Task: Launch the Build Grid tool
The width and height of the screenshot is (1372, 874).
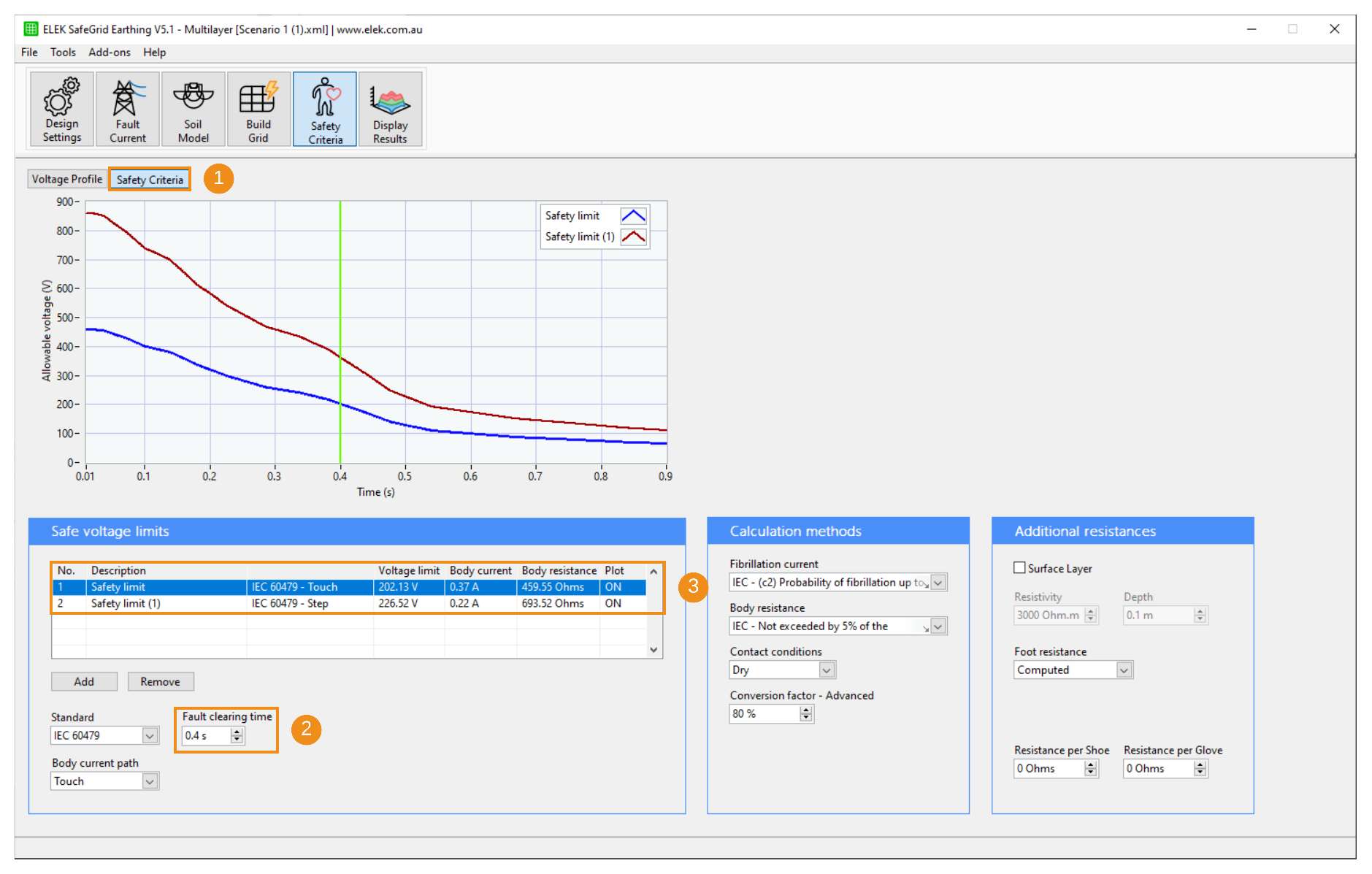Action: coord(258,108)
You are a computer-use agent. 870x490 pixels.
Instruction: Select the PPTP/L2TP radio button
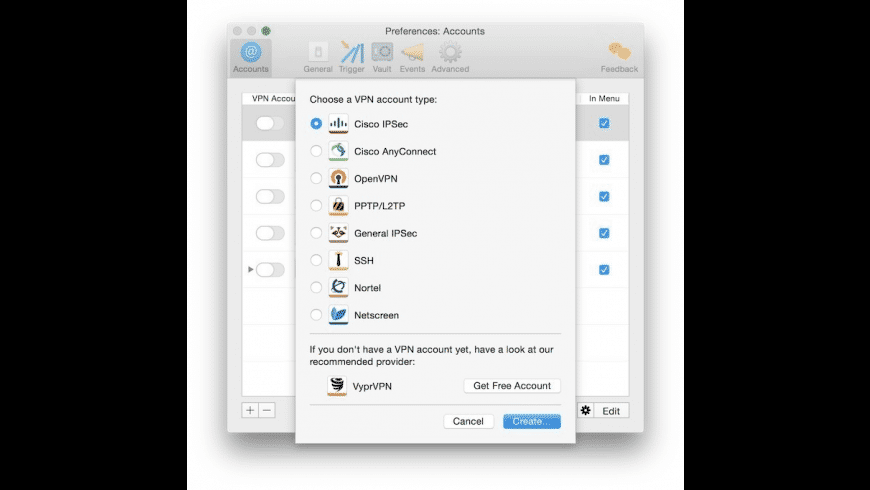[x=316, y=205]
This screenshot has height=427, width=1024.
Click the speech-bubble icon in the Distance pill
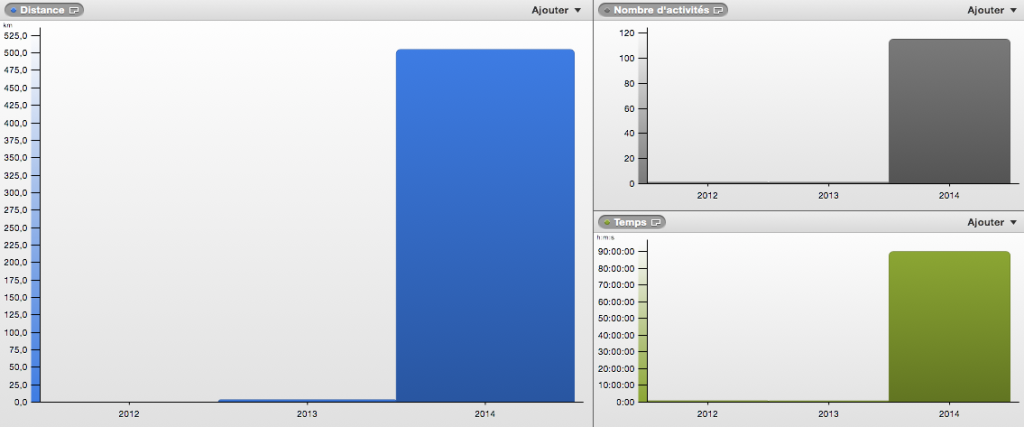tap(73, 10)
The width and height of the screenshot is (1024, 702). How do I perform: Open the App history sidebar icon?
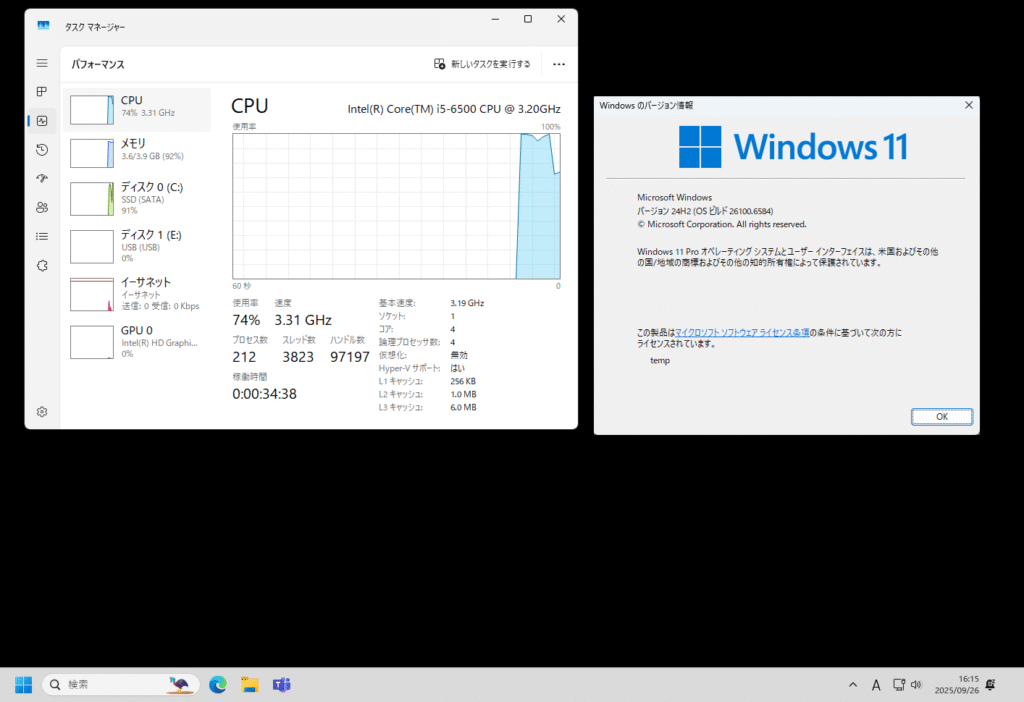coord(42,150)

________________________

# Task prompt:
Reproduce the listing above with each occurrence of "screenshot" changed to "image" and nothing else altered, omitting the pictures.

# Finished task:
Task: Launch the Build Grid tool
The width and height of the image is (1372, 874).
Action: coord(258,108)
You are a computer-use agent. 870x490 pixels.
Instruction: Select the PPTP/L2TP radio button
[x=316, y=205]
This image has height=427, width=1024.
Click the speech-bubble icon in the Distance pill
tap(73, 10)
The width and height of the image is (1024, 702). How do I perform: Open the App history sidebar icon?
coord(42,150)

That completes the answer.